2005-08-01

Le doyen Vedel exprime son désaccord

" […] À qui voudrait porter malheur au Conseil j'offre deux recette infaillibles :

La première serait de confier au Conseil l'élection de son président […].

L'autre recette, celle de l'admission des opinions dissidentes, serait encore plus foudroyante. Le premier effet, dans un pays qui n'en a pas la tradition, serait de présenter aux citoyens au lieu d'une Cour de justice un spectacle qui aurait sa place à la télévision entre le "Face à face" et la "Roue de la fortune". Le second serait de nous valoir des décisions et des opinions en forme de longues plaidoiries pour des procès entre membres du Conseil. Le troisième – et non le moindre – serait de priver le Conseil de la patiente élaboration du consensus qui préside à un grand nombre de décisions.

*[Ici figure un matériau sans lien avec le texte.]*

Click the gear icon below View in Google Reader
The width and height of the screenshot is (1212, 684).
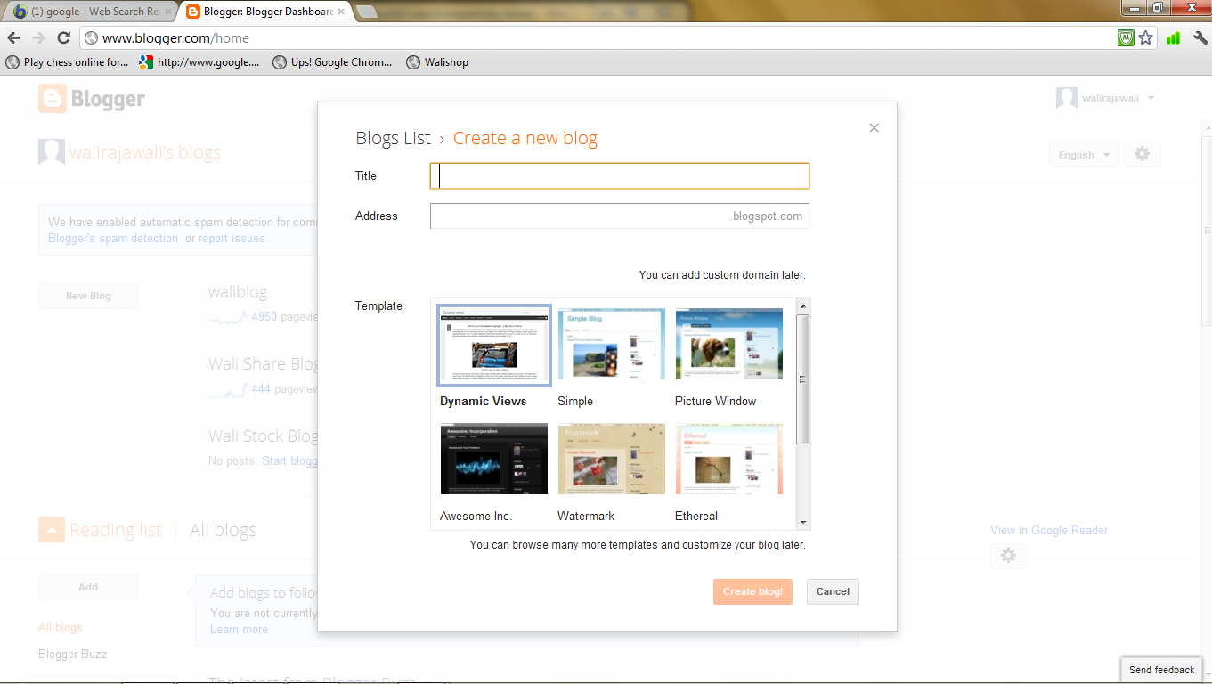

Elle serait sacrifiée au désir sportif bien humain – et bien français – de signer se son nom l'exploit du jour […]. "

Grumbl. J'ai l'impression que le doyen Vedel et moi, nous ne partageons décidémment pas les mêmes options. Mais même s'il a plus d'expérience que moi, les inconvénients qu'il dénonce pour l'élection du Président du Conseil ne tiennent que si cette élection est publique et concerne des personnalités politiques. Ma proposition est de nommer des juges au conseil constitutionnel et de leur faire élire leur Président au secret.

2 Comments:

At 07:17, Anonymous Anonyme said...

Quelle est la source de votre citation?

 
At 09:35, Blogger groM said...

Cela vient du numéro 8 des Cahiers du Conseil Constitutinonel. Mea Culpa, j'aurais en effet dû citer mes sources.